Federated Learning with Client Subsampling, Data Heterogeneity, and Unbounded Smoothness: A New Algorithm and Lower Bounds
Michael Crawshaw · Yajie Bao · Mingrui Liu
Great Hall & Hall B1+B2 (level 1) #1201
We study the problem of Federated Learning (FL) under client subsampling and data heterogeneity with an objective function that has potentially unbounded smoothness. This problem is motivated by empirical evidence that the class of relaxed smooth functions, where the Lipschitz constant of the gradient scales linearly with the gradient norm, closely resembles the loss functions of certain neural networks such as recurrent neural networks (RNNs) with possibly exploding gradient. We introduce EPISODE++, the first algorithm to solve this problem. It maintains historical statistics for each client to construct control variates and decide clipping behavior for sampled clients in the current round. We prove that EPISODE++ achieves linear speedup in the number of participating clients, reduced communication rounds, and resilience to data heterogeneity. Our upper bound proof relies on novel techniques of recursively bounding the client updates under unbounded smoothness and client subsampling, together with a refined high probability analysis.
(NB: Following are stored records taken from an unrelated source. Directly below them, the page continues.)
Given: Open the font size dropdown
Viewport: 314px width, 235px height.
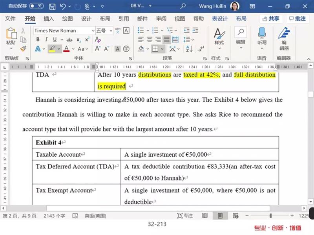Looking at the screenshot, I should [x=111, y=31].
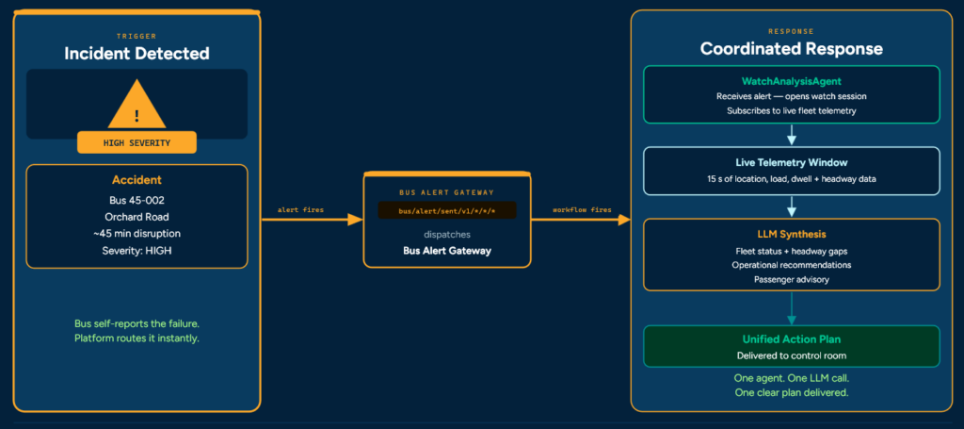The height and width of the screenshot is (429, 964).
Task: Click arrow leading into Unified Action Plan
Action: 792,308
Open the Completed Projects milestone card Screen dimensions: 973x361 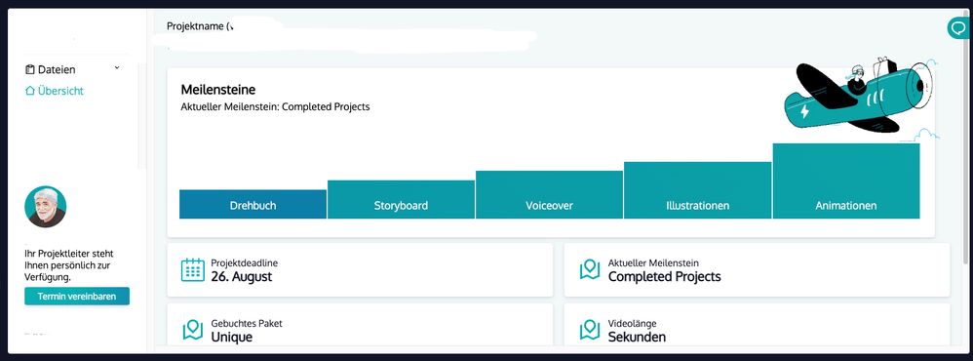(x=757, y=269)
In addition, we prove a lower bound showing that the convergence rate of a special case of clipped minibatch SGD (without randomness in the stochastic gradient and with randomness in client subsampling) suffers from an explicit dependence on the maximum gradient norm of the objective in a sublevel set, which may be large. This effectively demonstrates that applying gradient clipping to minibatch SGD in our setting does not eliminate the problem of exploding gradients. Our lower bound is based on new constructions of hard instances tailored to client subsampling and a novel analysis of the trajectory of the algorithm in the presence of clipping. Lastly, we provide an experimental evaluation of EPISODE++ when training RNNs on federated text classification tasks, demonstrating that EPISODE++ outperforms strong baselines in FL. The code is available at https://github.com/MingruiLiu-ML-Lab/episode_plusplus.